From science we know that 'that entitiy' is self-existent, timeless, nonspatial, and immaterial (no it is outside of time, space, matter), unimaginably powerful to create an entire universe out of nothing, supremely intelligent to design the universe with such incredible precision, and personal ( as I say, a decision was made to convert a state of nothingness to a time-space-material universe (an impersonal force has no ability to make such a choice). These characteristics of First Cause are exactly the characteristics theists ascribe to God. But as I have provided in posts on this thread, those characteristics have been derived via science and logic. Those conclusions are drawn from critical thinking.
I will leave you with this one last question; "If there is no God, then why is there anything at all, rather than nothing? Why is there something rather than nothing?
No, you've missed the point. If the rate was established independent of assumptions about the mechanism, knowing the mechanism doesn't change the rate. It doesn't matter whether anyone observed these fixes before.
No. Once again for the sake of argument, the objective evidence could only say there was a "cause". You are trying to take "cause" and make it "god". That's not objective.
By the way, your two possibilities are limited. A begning and uncaused is also a possibility.
At the quantum level such seeming absurdities do happen.
Again, you refuse for the 5th time to answer my simple question. Please answer the question.
It might even be a "statistical construct".
To convince me you aren't really thinking of an invisible magic being I think you owe me some quite serious formulas combined with theorems that can be analyzed in terms of "proofs" ~ you know, like regular old mathematics.
I have answered this question in post 102 of this thread...please read it.
You, like js, elect to avoid the question rather than answer honestly. Evasion of the question is not the 'tool of choice' for the scientist. Logic says.........
you fill in the blank.
Going the other way ~ if the errors eliciting the fixes occur at a high rate, e.g. 100 per second under Condition A, and 1 per hour under Condition B, with Condition A and Condition B consisting of exogenous situations that cannot be controlled, you have a real mess on your hands.
As the number of conditions increases, your inability to estimate the rate of change simply steps off the planet.
Time for grants and graduate students hungry for fame and fortune I tell you.
You asked a “simple” question? Refresh my memory. The only questions I’ve seen asked are those that have baffled the best human minds for all of recorded history.

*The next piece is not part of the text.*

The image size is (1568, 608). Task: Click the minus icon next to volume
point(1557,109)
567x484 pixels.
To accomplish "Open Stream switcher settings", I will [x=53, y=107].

Color me surprised if I haven’t answered.
My point in these debates is not that science has all the answers, but that science is the only human enterprise that has learned to ask deep questions at a level that leads to useful productive research. The results are cumulative rather than instantaneous.

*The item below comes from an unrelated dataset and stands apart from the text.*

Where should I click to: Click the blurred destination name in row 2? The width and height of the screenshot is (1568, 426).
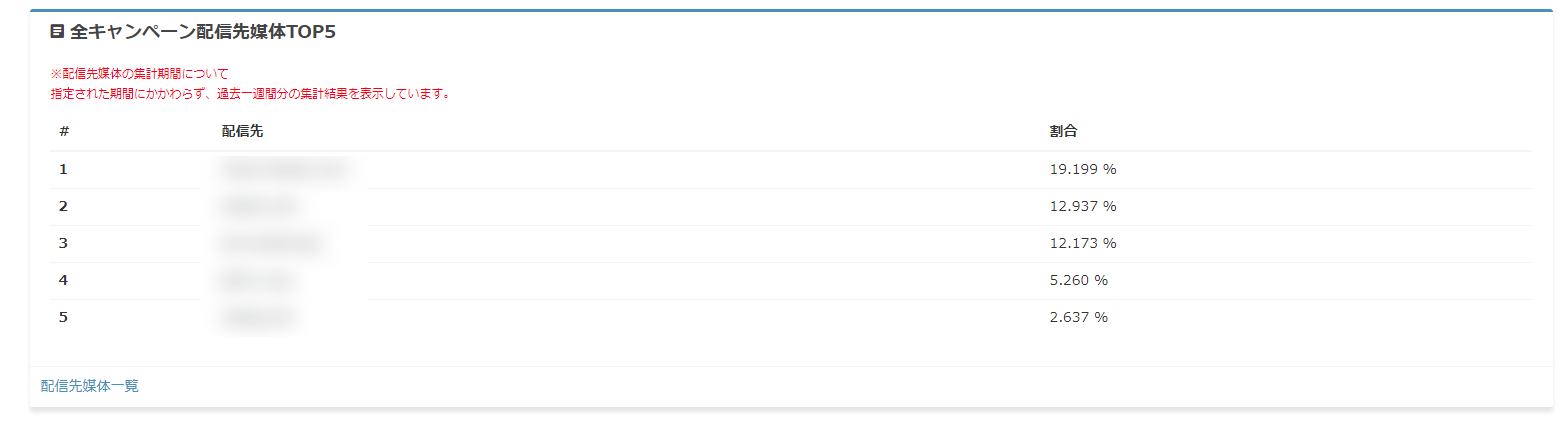click(x=259, y=206)
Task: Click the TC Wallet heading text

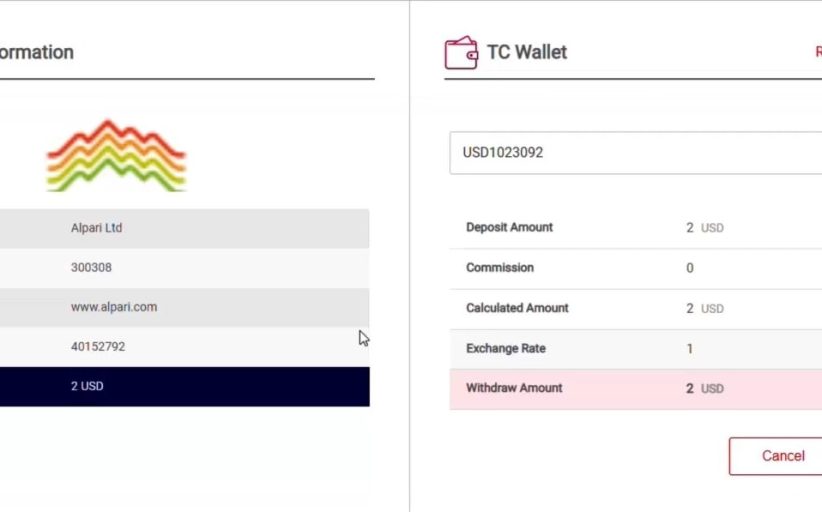Action: (527, 52)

It's a good question. The ultimate question. But why say, "If there is no god" in front of it? This is the problem. You are automatically injecting "god" into this as if it were the default answer. Either you have a different answer, or god did it. That's not correct. Knowing that god did it requires just as much evidence as knowing any other possible answer.
Just postulating that god did it doesn't answer anything anyway. It just adds the extra step. If god did it, where did god come from?